Doctor Uchida died in 2013 at the age of 96, passing away peacefully in a nursing home in Toronto. She never married or had kids. Throughout her career she published almost 100 scientific papers about aspects of her research.
Doctor Uchida has been bestowed with a number of honourary degrees, made an Officer of the Order of Canada, named a Woman of the Century for Manitoba, and given the Founders Award from the Canadian College of Medical Geneticists. In 1970, Prime Minister Pierre Trudeau named her to the Science Council of Canada and in 1975 she was selected as one of 25 outstanding Ontario women as part of its celebration for International Women's Year. She is remembered for "her feistiness, her sense of humour, her love of music, and her insistence on proper grammar."

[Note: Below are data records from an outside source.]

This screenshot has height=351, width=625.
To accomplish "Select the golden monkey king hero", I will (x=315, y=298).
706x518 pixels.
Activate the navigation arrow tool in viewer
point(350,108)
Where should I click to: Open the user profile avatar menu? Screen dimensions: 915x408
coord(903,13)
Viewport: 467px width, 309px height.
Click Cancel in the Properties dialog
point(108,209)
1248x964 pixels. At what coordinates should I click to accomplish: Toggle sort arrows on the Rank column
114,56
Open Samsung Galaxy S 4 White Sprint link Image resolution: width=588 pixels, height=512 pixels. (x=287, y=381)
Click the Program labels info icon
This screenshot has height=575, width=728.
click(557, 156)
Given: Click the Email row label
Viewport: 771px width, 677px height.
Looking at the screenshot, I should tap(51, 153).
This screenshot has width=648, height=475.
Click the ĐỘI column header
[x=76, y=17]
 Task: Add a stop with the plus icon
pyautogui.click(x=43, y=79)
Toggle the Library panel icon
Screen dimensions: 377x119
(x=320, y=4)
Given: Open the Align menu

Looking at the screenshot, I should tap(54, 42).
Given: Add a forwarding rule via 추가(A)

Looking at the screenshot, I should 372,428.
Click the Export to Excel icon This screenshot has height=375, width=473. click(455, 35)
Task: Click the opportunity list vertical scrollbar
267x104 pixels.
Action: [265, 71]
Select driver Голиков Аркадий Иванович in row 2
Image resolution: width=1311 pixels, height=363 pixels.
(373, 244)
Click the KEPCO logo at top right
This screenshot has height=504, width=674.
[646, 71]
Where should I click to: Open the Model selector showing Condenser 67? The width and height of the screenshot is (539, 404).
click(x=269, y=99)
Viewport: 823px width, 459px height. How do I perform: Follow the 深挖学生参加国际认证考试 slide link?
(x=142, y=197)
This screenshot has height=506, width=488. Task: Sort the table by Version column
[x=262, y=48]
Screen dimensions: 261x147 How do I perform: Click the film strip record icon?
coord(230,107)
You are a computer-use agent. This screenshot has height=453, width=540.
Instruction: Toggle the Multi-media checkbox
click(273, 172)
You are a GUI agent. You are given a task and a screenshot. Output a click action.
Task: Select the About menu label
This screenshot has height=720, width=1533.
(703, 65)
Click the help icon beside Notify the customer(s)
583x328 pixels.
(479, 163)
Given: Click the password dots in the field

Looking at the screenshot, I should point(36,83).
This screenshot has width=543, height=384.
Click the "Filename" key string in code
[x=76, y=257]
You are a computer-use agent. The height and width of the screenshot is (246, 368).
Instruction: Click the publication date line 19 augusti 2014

I miss her irascible and rascal nature. She was part of a coterie of Nisei who were hard to get to know, but once revealed the rewards were great. There were many characters, quirky and admirable. Wes Fujiwara always had a smile that belied the depths of experience in his life. Tom Shoyama’s calm and contemplative exterior exuded intelligence, compassion for Japanese Canadians and warmth. And Irene Uchida always had a twinkle in her eye that told me to take her seriously but with a grain of salt and love in the heart. She was truly wonderful to behold.